Da die große Mehrheit der MüllarbeiterInnen in Rio schwarz ist, verbreitete sich im Internet schnell die Parallele zur Sklaverei: Schwarze, die unter Bedrohung und Überwachung arbeiten. „2014 und 2015 konnten wir die Ketten der Sklaverei brechen und fingen an, bessere Arbeitsbedingungen und einen besseren Lohn zu fordern“, meinte auch Célio Viana, der Vertreter der streikenden KollegInnen.

Widersprüchlich war die Rolle der Gewerkschaft der MüllarbeiterInnen von Rio de Janeiro während des Streiks 2014. Die Mehrheit der ArbeiterInnen fühlte sich schon lange nicht mehr von ihr vertreten, ein Konflikt, der während des Streiks offen zutage trat. Seit 2001 wurde die Gewerkschaft der MüllarbeiterInnen von der gleichen Person geführt, von Luciano David de Araujo.

2015 erklärte Célio Viana in einem Interview auf der Onlineseite der Zeitschrift Forum, dass die KollegInnen über anstehende Wahlen nicht informiert wurden. So sei es David de Araujo immer gelungen, sich an der Spitze der Gewerkschaft zu halten, obwohl er das Vertrauen der Mehrheit der MüllarbeiterInnen verloren hatte. Für sie vertrat er längst nicht mehr ihre Interessen, sondern die der Stadtverwaltung.

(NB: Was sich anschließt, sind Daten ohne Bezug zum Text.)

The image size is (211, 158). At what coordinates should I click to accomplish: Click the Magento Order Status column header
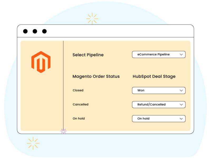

Im gleichen Interview berichtet Célio Viana, dass 2014 mehr als 200 KollegInnen gekündigt wurde, 2015 seien es über 70 gewesen. Auch er gehört zu den Entlassenen: „Meiner Meinung nach sind all diese Kündigungen Strafen und sollen die ArbeiterInnen einschüchtern, damit sie nicht an anderen Mobilisierungen teilnehmen, insbesondere weil es 2016 die Olympischen Spiele gibt.” Die Angst vor Vergeltung der COMLURB, des Unternehmens der Stadtreinigung, sei weiterhin groß.

Tatsächlich wurde der Streik der MüllarbeiterInnen von vielen KollegInnen als beispielhaft angesehen, andere Streiks wurden durch seinen Sieg gestärkt. Nicht alle waren jedoch so erfolgreich. Zahlreiche Streiks der LehrerInnen und DozentInnen im ganzen Land erzielten beispielsweise nur selten befriedigende Erfolge.
Unter den MüllarbeiterInnenn Rios ist die Stimmung gut. Sie sind sich sicher, dass sie weiter für ihre Rechte kämpfen werden, und fest davon überzeugt, dass alle ArbeiterInnen sich vereinen sollten.

Renan Monteiro Marques ist Student im Fachbereich „Portugiesische und deutsche Sprach- und Literaturwissenschaften“ an der Universidade Federal do Rio de Janeiro (UFRJ).